(Saved data entries)
--------------------------------

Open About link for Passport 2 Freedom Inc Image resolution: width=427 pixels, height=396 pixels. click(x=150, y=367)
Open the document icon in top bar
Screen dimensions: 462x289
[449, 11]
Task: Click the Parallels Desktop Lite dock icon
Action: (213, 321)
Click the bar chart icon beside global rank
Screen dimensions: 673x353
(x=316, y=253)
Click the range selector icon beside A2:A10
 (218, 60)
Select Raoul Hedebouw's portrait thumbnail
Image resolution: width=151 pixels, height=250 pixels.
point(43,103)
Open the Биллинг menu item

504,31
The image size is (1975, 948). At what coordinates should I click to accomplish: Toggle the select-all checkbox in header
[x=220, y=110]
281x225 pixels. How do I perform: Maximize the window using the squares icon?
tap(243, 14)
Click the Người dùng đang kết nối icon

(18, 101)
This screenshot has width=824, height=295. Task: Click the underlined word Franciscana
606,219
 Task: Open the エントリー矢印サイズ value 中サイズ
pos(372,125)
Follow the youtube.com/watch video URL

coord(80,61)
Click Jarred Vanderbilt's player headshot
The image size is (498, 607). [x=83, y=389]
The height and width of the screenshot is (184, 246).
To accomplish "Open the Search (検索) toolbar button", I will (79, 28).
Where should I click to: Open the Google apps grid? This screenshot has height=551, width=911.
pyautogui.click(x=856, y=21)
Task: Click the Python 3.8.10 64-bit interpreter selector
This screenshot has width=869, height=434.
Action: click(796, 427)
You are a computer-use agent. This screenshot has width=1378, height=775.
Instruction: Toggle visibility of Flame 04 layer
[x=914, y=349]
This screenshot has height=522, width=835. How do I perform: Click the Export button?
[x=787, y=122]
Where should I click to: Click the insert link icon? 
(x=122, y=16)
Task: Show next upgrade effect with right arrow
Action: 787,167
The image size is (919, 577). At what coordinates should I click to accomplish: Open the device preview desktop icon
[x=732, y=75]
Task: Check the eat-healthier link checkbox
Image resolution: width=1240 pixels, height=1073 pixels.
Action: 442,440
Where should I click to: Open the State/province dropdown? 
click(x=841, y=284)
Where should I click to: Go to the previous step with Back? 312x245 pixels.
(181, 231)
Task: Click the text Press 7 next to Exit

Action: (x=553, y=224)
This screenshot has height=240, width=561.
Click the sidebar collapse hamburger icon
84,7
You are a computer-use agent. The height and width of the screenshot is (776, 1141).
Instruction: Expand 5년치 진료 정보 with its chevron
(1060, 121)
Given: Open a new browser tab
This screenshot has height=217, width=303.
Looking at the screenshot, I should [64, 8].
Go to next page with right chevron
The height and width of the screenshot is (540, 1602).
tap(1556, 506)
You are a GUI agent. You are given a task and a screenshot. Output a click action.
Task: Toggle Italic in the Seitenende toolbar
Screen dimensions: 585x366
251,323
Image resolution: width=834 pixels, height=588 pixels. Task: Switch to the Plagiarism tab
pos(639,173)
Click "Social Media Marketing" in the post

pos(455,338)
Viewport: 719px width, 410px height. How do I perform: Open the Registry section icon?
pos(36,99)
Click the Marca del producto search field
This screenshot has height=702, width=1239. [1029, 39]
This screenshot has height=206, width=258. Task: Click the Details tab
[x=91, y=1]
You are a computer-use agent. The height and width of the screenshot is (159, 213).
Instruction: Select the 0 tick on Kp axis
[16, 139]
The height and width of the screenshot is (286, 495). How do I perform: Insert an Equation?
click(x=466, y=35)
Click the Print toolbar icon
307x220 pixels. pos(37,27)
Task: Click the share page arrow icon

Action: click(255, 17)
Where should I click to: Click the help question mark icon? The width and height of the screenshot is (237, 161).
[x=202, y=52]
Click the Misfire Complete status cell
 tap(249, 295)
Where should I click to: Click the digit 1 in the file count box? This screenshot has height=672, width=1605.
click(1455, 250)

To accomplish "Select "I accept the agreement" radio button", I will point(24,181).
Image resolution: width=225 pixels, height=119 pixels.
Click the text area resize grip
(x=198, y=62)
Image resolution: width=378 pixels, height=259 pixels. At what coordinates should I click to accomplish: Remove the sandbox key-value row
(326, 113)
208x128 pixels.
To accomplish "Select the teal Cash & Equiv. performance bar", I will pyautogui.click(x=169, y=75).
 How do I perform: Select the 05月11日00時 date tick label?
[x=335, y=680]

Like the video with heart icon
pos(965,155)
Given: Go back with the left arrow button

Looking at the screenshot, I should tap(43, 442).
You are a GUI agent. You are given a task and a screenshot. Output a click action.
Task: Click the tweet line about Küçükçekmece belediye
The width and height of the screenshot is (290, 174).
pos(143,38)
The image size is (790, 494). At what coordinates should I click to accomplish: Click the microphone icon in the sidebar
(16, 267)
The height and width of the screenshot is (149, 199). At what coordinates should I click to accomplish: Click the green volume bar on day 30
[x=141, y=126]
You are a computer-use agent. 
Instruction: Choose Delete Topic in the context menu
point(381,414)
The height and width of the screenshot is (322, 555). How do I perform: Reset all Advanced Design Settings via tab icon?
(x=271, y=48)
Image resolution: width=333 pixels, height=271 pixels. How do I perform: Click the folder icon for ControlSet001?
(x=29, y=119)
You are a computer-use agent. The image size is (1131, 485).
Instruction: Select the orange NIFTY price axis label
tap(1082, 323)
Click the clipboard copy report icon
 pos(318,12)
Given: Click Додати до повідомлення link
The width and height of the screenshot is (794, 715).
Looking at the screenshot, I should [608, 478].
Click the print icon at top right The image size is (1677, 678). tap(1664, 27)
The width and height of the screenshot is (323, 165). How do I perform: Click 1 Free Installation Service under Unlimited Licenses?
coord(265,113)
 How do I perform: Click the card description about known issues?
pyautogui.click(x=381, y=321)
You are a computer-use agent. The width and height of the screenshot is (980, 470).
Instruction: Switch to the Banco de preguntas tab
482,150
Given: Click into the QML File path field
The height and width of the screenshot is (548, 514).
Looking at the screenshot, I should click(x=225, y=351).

--------------------------------

**Prompt**
Copy only this part of the entries above: the line with "The width and height of the screenshot is (323, 165).", the line with "Given: Click into the QML File path field", and the lines between, all exactly as written.

**Response area**
The width and height of the screenshot is (323, 165). How do I perform: Click 1 Free Installation Service under Unlimited Licenses?
coord(265,113)
 How do I perform: Click the card description about known issues?
pyautogui.click(x=381, y=321)
You are a computer-use agent. The width and height of the screenshot is (980, 470).
Instruction: Switch to the Banco de preguntas tab
482,150
Given: Click into the QML File path field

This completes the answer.